Researchers have long focused on how the 6 million children struggling with ADHD function in the classroom.

While they have learned a lot about that, they know little about how those kids function in sports.

They do know sports can alleviate some of the symptoms of ADHD in young people.

However, those student athletes may also run a higher risk of injuries.

"We expect a lot of athletes with ADHD to gravitate towards an individual sport, where they have maybe a little more control, there's a little bit more repetitiveness." says Dr. James Borcher, of Ohio State University Medical Center.

Surprisingly, a study of nearly a thousand athletes by Ohio State found students with ADHD tend to go for team sports, not individual ones.

And they overwhelmingly favor contact sports.

"We also find that they do have increases in impulsivity and a little bit more reckless behavior which can put them at a higher risk for injury, especially in those contact sports," says co-researcher Dr. Trevor Kitchin

There's no direct link between ADHD and sports injuries.

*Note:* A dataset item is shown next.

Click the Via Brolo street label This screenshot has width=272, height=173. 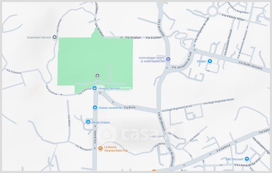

However, experts say it's a good idea that coaches are told about ADHD early on, so they can help the athletes play safely.

Dr. Borcher says, "If we do have more student athletes than we might have expected in contact sports, we need to understand the challenges those athletes may have with ADHD, and how we can better support them so they're successful in that sport."

"If an athlete has difficulty with attention, focus, retention, participation because of those issues, that they get them to the right people to get to an evaluation," he continued.